→ Exercise aim: Exclude all pictures from your copy of the data below, which should otherwise match exactly.

→ Source information:
───
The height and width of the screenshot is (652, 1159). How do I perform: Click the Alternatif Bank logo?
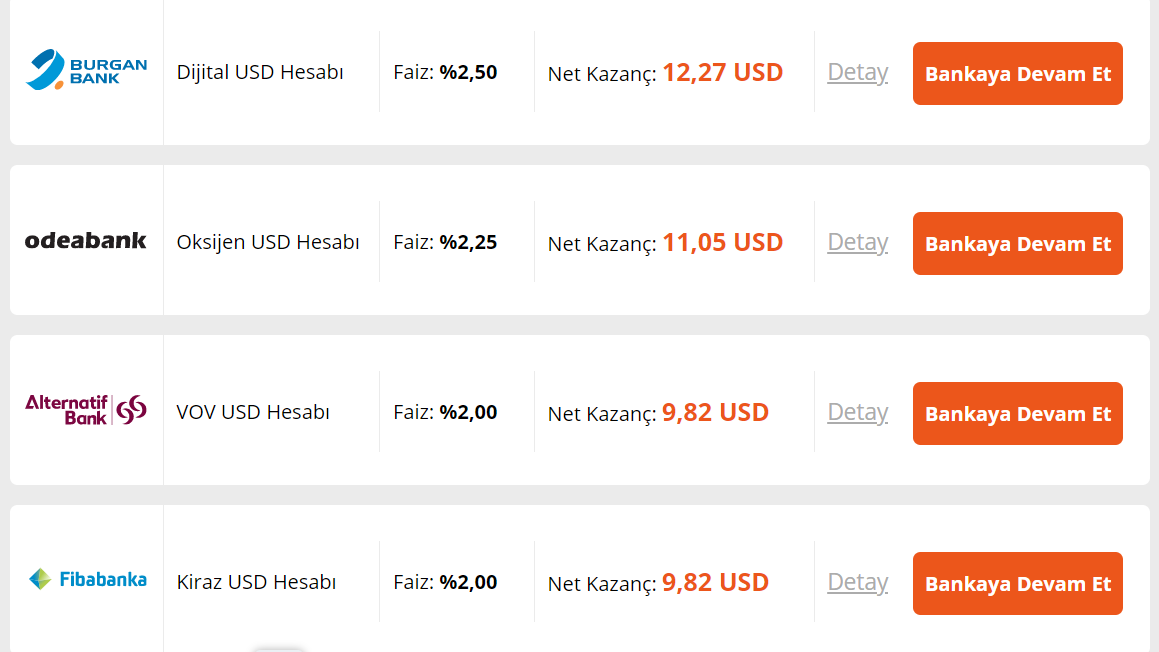86,409
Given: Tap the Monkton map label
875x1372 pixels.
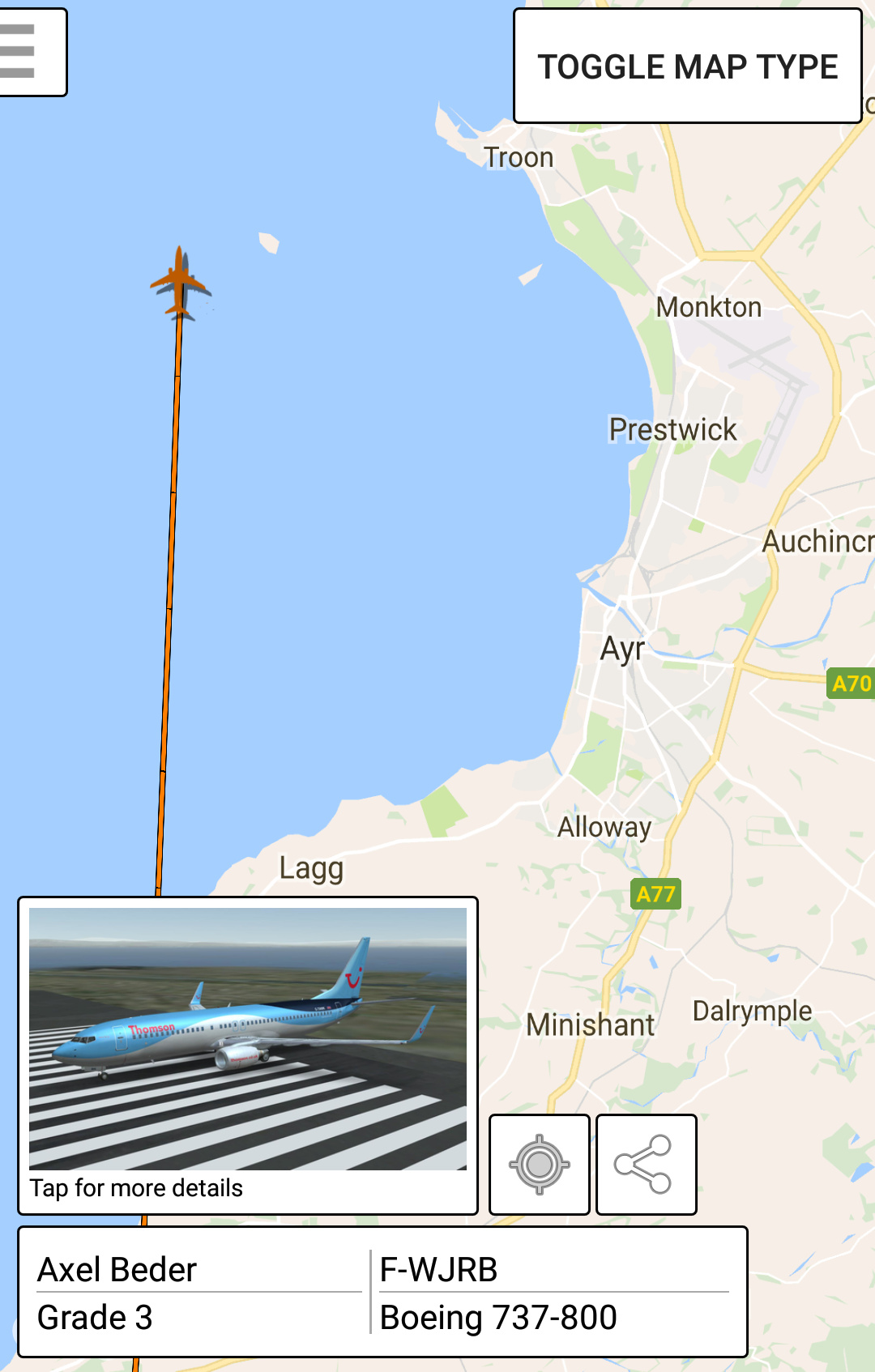Looking at the screenshot, I should [709, 307].
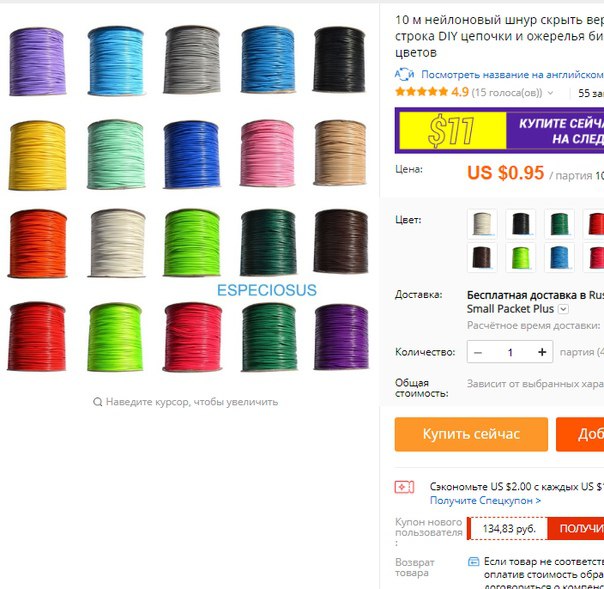Open the Получите Спецкупон link
The width and height of the screenshot is (604, 589).
point(485,500)
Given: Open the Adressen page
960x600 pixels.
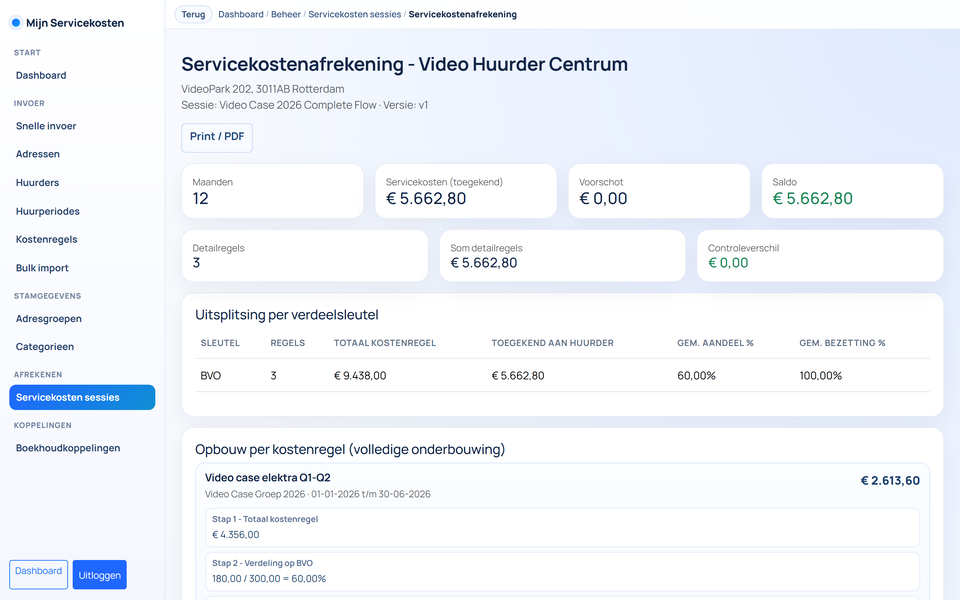Looking at the screenshot, I should (x=36, y=154).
───
→ Solution to this exercise:
The height and width of the screenshot is (652, 1159). How do I perform: Click the Alternatif Bank logo?
86,409
Given: Tap the Monkton map label
875x1372 pixels.
Looking at the screenshot, I should [709, 307].
Open the Получите Спецкупон link
The width and height of the screenshot is (604, 589).
point(485,500)
Given: Open the Adressen page
960x600 pixels.
Looking at the screenshot, I should (x=36, y=154).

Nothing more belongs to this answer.